Puede configurar Tableau Server para que acepte los tamaños menos seguros configurando las claves de configuración respectivas:
- ssl.client_certificate_login.min_allowed.rsa_key_size
- ssl.client_certificate_login.min_allowed.elliptic_curve_size
Consulte Opciones de tsm configuration set.
Requisitos de los certificados de clientes
Los usuarios que se autentican en Tableau Server con SSL mutuo deben presentar un certificado de cliente que cumpla con los requisitos mínimos de seguridad.
Algoritmo de firma
Los certificados de clientes deben utilizar el algoritmo de firma SHA-256 o mayor.
Tableau Server configurado para la autenticación de SSL mutuo bloquea la autenticación de usuarios con certificados de cliente que utilizan el algoritmo de firma SHA-1.
Los usuarios que intenten iniciar sesión con certificados de cliente SHA-1 recibirán un error "No se puede iniciar sesión" y en los registros de VizPortal aparecerá el siguiente error:
Unsupported client certificate signature detected: [certificate Signature Algorithm name]
Puede configurar Tableau Server para que acepte el algoritmo de firma SHA-1, menos seguro, configurando la opción de configuración tsm ssl.client_certificate_login.blocklisted_signature_algorithms.
Tamaños de curva ECDSA y de clave RSA
El certificado de clientes que se utilice para el SSL mutuo debe tener una fuerza de clave RSA de 2048 o un tamaño de curva ECDSA de 256.
Tableau Server producirá un error en las solicitudes de autenticación mutua de los certificados de cliente que no cumplan estos requisitos. Puede configurar Tableau Server para que acepte los tamaños menos seguros configurando las claves de configuración respectivas:
- ssl.client_certificate_login.min_allowed.rsa_key_size
- ssl.client_certificate_login.min_allowed.elliptic_curve_size
Consulte Opciones de tsm configuration set.
Configurar SSL para tráfico HTTP externo a y desde Tableau Server.
Abra TSM en un navegador:
https://<nombre-equipo-tsm>:8850. Para obtener más información, consulte Iniciar sesión en la interfaz de usuario web de Tableau Services Manager.
En la pestaña Configuración, seleccione Identidad de usuario y acceso > Método de autenticación.
En Método de autenticación, seleccione SSL mutua en el menú desplegable.
En SSL mutua, seleccione Usar SSL mutua y el inicio de sesión automático con certificados de cliente.
Haga clic en Seleccionar archivo y cargue su archivo de certificado emitido por una autoridad de certificación (CA) al servidor.
El archivo (.crt) es un archivo todo en uno que incluye certificados de las CA que se usan para la autenticación de cliente. El archivo que cargue debe ser una concatenación de los diversos archivos de certificado con codificación PEM, en orden de preferencia.

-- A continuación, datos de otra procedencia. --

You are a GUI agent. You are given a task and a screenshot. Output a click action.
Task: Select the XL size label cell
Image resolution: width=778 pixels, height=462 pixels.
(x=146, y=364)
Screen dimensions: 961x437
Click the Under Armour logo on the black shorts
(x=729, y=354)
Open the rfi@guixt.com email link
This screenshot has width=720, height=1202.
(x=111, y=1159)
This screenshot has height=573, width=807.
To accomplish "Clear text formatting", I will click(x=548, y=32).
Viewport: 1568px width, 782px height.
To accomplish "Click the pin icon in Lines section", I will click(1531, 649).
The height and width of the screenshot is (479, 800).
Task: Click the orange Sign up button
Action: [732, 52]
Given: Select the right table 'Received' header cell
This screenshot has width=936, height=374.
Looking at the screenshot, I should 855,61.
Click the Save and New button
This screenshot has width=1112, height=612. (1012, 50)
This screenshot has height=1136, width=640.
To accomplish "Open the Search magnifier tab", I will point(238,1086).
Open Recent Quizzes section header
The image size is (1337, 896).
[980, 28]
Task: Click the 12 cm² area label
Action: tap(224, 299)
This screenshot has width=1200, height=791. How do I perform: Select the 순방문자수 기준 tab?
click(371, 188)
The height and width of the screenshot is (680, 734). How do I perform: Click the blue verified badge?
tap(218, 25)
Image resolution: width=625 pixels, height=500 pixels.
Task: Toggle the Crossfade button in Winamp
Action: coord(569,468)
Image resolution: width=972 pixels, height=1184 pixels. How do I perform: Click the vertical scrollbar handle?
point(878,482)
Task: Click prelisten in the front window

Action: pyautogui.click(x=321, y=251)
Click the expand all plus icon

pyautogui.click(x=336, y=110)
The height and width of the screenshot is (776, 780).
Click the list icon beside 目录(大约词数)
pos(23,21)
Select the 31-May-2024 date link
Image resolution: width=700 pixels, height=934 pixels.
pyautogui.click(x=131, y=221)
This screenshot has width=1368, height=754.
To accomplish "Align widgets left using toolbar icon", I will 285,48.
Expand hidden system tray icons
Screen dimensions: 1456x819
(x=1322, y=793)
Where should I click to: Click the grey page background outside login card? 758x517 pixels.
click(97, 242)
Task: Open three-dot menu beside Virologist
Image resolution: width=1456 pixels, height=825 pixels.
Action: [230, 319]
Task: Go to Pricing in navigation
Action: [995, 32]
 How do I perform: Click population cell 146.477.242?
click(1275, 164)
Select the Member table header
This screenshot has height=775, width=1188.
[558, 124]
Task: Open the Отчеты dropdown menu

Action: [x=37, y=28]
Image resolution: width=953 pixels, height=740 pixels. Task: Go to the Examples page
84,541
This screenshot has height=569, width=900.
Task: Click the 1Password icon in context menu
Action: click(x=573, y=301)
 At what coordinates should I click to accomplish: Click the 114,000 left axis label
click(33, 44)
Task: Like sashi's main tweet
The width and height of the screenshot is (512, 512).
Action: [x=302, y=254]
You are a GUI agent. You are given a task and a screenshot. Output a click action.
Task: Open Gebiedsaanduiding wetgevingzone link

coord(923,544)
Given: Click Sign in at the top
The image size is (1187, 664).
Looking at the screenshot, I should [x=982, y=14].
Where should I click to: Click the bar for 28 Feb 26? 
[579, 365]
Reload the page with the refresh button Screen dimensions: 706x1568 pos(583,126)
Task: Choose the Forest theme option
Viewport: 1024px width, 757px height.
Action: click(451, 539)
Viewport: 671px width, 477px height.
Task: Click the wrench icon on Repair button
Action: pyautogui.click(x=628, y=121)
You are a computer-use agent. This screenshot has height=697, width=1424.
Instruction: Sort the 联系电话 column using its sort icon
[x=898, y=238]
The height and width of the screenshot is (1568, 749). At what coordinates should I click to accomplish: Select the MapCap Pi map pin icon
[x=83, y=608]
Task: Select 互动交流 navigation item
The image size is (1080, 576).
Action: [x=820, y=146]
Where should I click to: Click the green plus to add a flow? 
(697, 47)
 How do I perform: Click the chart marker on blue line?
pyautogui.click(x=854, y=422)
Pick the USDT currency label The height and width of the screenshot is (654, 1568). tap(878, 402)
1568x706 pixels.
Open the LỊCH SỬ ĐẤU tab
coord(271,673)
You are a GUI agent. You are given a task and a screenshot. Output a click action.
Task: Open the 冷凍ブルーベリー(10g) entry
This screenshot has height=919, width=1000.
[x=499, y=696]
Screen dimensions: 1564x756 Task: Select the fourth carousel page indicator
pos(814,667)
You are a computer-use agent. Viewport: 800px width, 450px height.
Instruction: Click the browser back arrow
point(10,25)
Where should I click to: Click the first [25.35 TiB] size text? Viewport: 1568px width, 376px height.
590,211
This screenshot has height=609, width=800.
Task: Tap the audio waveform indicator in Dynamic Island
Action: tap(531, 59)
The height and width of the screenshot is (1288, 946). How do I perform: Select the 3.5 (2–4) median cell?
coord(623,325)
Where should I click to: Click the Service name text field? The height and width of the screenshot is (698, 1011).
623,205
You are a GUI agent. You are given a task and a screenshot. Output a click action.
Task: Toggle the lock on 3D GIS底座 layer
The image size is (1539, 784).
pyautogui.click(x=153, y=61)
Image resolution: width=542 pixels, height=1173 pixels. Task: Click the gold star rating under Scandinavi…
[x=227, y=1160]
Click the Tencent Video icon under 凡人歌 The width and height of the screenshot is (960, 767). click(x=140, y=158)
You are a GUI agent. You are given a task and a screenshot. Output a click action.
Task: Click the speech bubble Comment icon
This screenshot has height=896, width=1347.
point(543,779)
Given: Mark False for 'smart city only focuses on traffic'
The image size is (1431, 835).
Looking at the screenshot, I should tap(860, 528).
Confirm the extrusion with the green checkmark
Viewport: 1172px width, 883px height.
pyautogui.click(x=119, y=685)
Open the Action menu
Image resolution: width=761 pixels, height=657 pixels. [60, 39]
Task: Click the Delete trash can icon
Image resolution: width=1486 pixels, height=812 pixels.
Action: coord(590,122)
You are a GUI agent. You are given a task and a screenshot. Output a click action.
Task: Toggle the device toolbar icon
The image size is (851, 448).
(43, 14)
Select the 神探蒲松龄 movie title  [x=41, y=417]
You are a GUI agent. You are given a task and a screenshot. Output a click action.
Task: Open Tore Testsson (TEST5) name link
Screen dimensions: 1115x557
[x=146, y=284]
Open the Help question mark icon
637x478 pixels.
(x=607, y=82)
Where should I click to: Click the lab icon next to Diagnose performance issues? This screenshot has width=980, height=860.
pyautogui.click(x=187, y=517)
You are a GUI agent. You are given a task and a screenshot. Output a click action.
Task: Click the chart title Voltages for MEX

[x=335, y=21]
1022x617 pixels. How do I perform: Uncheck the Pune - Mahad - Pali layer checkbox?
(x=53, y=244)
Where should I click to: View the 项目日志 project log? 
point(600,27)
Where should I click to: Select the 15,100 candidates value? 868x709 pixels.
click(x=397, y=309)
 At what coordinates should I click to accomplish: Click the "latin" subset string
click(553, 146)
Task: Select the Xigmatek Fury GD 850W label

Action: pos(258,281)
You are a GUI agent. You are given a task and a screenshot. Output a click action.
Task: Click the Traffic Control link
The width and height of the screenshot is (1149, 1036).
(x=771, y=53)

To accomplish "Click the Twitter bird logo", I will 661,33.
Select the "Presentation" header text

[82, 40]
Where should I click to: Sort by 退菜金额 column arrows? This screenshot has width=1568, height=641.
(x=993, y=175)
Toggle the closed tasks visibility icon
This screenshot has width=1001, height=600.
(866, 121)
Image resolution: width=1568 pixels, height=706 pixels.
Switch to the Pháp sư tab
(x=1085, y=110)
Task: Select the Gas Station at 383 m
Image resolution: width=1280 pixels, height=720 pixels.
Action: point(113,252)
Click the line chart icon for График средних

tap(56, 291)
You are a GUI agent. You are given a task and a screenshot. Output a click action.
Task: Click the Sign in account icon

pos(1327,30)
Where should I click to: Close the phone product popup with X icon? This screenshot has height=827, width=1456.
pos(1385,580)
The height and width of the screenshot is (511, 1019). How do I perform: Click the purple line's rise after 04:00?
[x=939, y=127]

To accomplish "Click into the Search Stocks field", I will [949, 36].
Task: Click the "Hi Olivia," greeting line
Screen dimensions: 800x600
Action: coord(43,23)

Introduzca la información de configuración de SSL que falte de la organización:
Formato del nombre de usuario: si Tableau Server está configurado para la autenticación SSL mutua, el servidor obtiene el nombre de usuario del certificado de cliente, de manera que puede iniciar directamente la sesión del usuario del cliente. El nombre que utilice Tableau Server dependerá de cómo esté configurado Tableau Server para la autenticación de usuarios:
- Autenticación local: Tableau Server usa el nombre de usuario principal (UPN) del certificado.
- Active Directory (AD): Tableau Server usa LDAP (Protocolo ligero de acceso a directorios) para obtener el nombre de usuario.
También puede definir Tableau Server para que use el nombre común (CN) del certificado de cliente.
Haga clic en Guardar cambios pendientes cuando haya introducido dicha información.
Haga clic en Cambios pendientes, en la parte superior de la página:
Haga clic en Aplicar cambios y reiniciar.